Ognuno deve avere la sua tazza. Ogni tazza deve essere diversa dalle altre. Il particolare che la distingue deve apparire evidente a tutti, talmente chiaro da risultare distintivo. Perché sulle tazze non ci sono sfumature.
Questa è l’unica regola che vige all’interno di un gruppo di infermieri, che hanno innescato un traffico di “sostituzioni di vite umane”: quando qualcuno muore, una squadra si occupa di portare nella casa del defunto un degno sostituto che possa accompagnare chi è rimasto il tempo necessario per accettare la scomparsa. “Alps” è un gruppo di aiuto, composto da un capo viscido e silenzioso, un allenatore arrogante ma insicuro, una giovane atleta dalle belle speranze (l’incantevole Ariane Labed, già interprete di Attenberg) e un’infermiera silenziosa e osservatrice.

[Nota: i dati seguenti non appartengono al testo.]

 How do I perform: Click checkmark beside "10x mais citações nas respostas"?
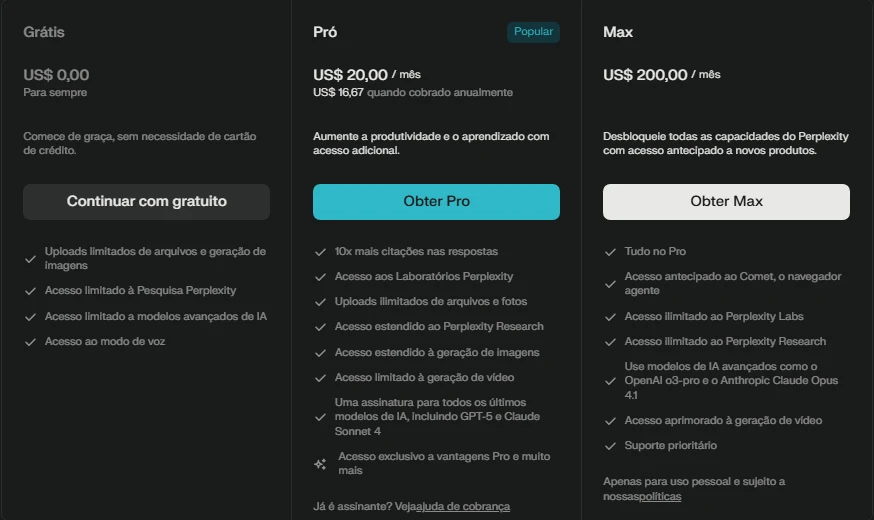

Al contrario che in Seconds di Frakenheimer, qui non c’è bisogno di accurate operazioni chirurgiche per essere scambiati per qualcun’altro, basta camuffarsi prendendo soltanto le apparenze del defunto: il completino da tennis, gli occhiali da vista, il cappello militare o le scarpe da ginnastica. L’identità è definita dalla superficie dei modi di fare, dalle battute ricorrenti, dalla lista infinita di “mi piace” che identificano i nostri profili sui social network (da qui la battuta reiterata nel film: “quale è il tuo attore preferito?”): componiamo superfici colorate, che si sostituiscono a noi stessi, riconsegnando all’Altro un’immagine di sé tanto definita quanto rassicurante. È tutto qui quello che resta dopo la nostra morte? Quello che mancherà ai nostri cari? La frase ripetuta ossessivamente durante l’orgasmo, tanto finta nella sua verità, o la dolcezza di chi si morde le unghie rivelando l’insicurezza adolescenziale o, ancora, l’accurato taglio del barbiere che diventa insostituibile?
La prima parte di Alps di Yorgos Lanthimos tematizza questa superficialità disarmante, in cui l’individuo perde la propria essenza trasferendo le sue peculiarità sul corpo di un altro, in un continuo straniamento tra attore e persona in una messa in scena reiterata per allontanare l’idea della morte e il dolore. In case dove televisioni e computer sono assenti si consuma il rituale privato dell’alienazione, in cui l’altro (colui che recita, come colui che è morto) è accettato soltanto come riflesso di un ricordo personale, riducendone la sua alterità. Lo straniamento brechtiano degli attori riporta una continua scissione, che diventa anche l’unica maniera possibile per dimenticare la propria solitudine e tristezza. La silenziosa infermiera, che infrange i pochi tabù dell’associazione, spinge la situazione al limite, innescando l’unico svolgimento narrativo possibile nel film: persino il privato è recita in una mise en abyme che svela la radicale sostituibilità nelle vite degli altri. L’unica possibile ribellione passa ancora nell’infrangere un tabù: quando si sceglie di uscire dal ruolo di figlia per diventare amante. O quando si prova a colmare un campo cinematografico con il suo controcampo, segno dell’urgenza di una reale comunicazione con gli altri, che non viene accolta da chi aveva stabilito le leggi della relazione.
Un film di presenze isolate in spazi privati che restituisce una rappresentazione stilizzata dei nostri giorni, senza spingersi sul versante dell’eccessiva astrazione estetizzante, per restituire l’atmosfera impalpabile (e crudele) di relazioni senza volti e amicizie senza esperienze, di esistenze imbastite sulla continua performance. Siamo tutti ginnasti che vorrebbero poter scegliere la musica su cui ballare, come suggerisce il prologo del film, ma non ce ne è data l’opportunità. E quando la passione dei Carmina Burana si trasforma nella ritmicità pop, la performance – benché perfetta – è comunque eseguita per compiacere un solo spettatore e chiude in un abbraccio letale ogni speranza comunitaria.